How does one stay fit, lean and healthy during this incredible time of life while ensuring that baby’s getting what he or she needs for optimal development?
When I first got the great news, I immediately began to wonder if I would need to change anything in my eating regime.
I felt completely confident that the way I eat is what allowed my own leaky gut to heal almost twenty years ago. But in all honesty, when another human came into the picture (and I’m not referring to my hubby,) it did give me pause to question whether or not there were any extras I’d need to add into the mix now that I have a little baby to nurture, growing inside my very belly!
Since my naturopath whose been my go-to doc for years is not an OB/GYN, I continued with my physician, whom I’ve been seeing for years, for my regular women’s health exams. She had been completely fine for the annual routine.

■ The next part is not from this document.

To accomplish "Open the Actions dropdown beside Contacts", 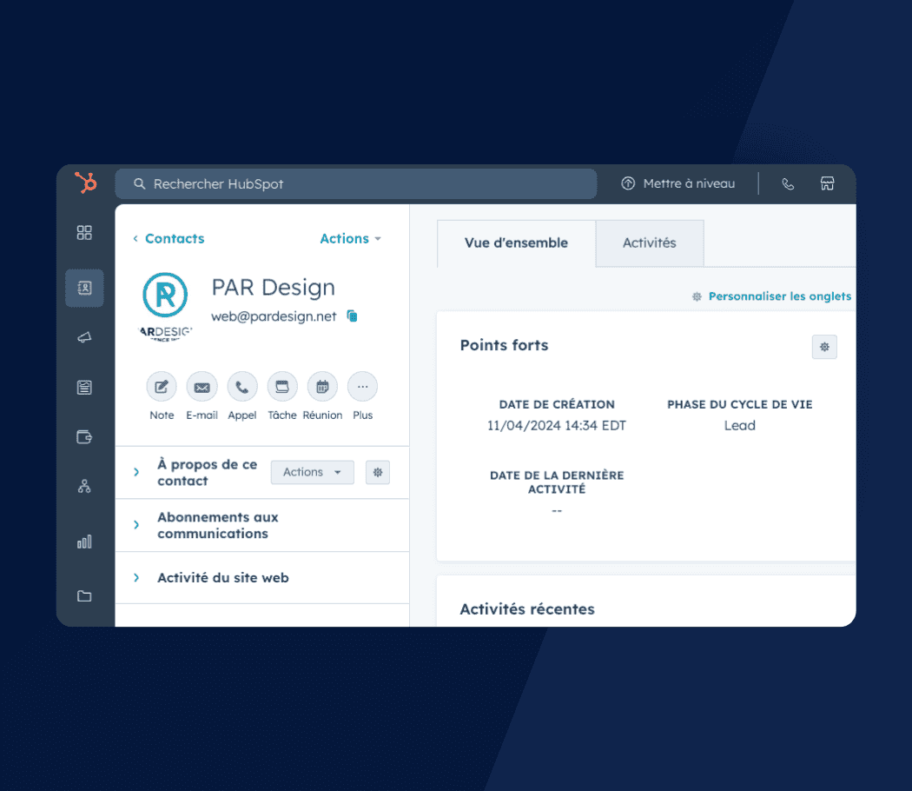I will [350, 239].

But once I began her office’s prenatal care and regime of office visits, I soon learned that the advice I was given was exactly of the nature I’d expected it would be:
One hundred percent western, conservative, and quite frankly, outdated. Kind of like reading the Weight Watchers Pamphlet my mom shared with me - the one which she used to lose her baby weight after I was born!

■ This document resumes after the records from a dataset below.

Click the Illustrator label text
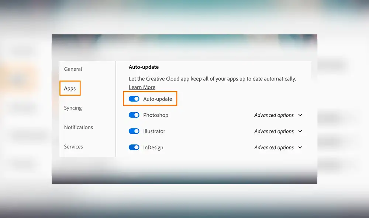Screen dimensions: 369x218 click(x=154, y=131)

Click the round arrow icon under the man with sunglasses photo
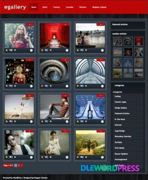(x=31, y=157)
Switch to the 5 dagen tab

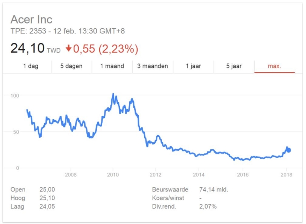coord(71,66)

Some of the general recommendations included:
- You can exercise; you can do light walking
- Definitely get a flu shot
- Take a baby aspirin daily - I later researched this out of curiosity, only to find that this can increase chance of pregnancy loss, congenital defects, and premature closure of a vessel in the fetus’s heart (1). Thank goodness I don’t ever take that stuff!

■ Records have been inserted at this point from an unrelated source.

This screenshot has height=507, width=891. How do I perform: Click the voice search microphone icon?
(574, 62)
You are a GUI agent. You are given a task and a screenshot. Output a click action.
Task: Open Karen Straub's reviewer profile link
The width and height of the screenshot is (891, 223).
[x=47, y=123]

However, my favorite pearls focused on those having to do with food:
- Be sure to drink 2-3 cups of low fat or skim milk each day as great calcium sources to help with baby’s bone development
- Definitely don’t eat wild tuna, but (this was fair enough; obviously eating anything with a high Mercury content is a bad idea, but it was followed up with) canned tuna is fine
- Stay away from saturated fat, organ meats, skin, dark meat, and stick with lighter options such as chicken breast
I knew enough to know that these recommendations made no sense and that my back to basic, nutrient dense, approach that I’ve followed for years - which has kept me in tip top health and shape - would be at the very least, a solid foundation.
But was there anything extra I’d need to add?
I looked for a book, some research, a study but came up empty. There just didn’t seem to be any more reasonable sources of information.
When in doubt… go right to the source!
I reached out to Dr Loren Cordain (2), my mentor of the past 15 years and asked him if we could hop on a quick call to cover some of the basics.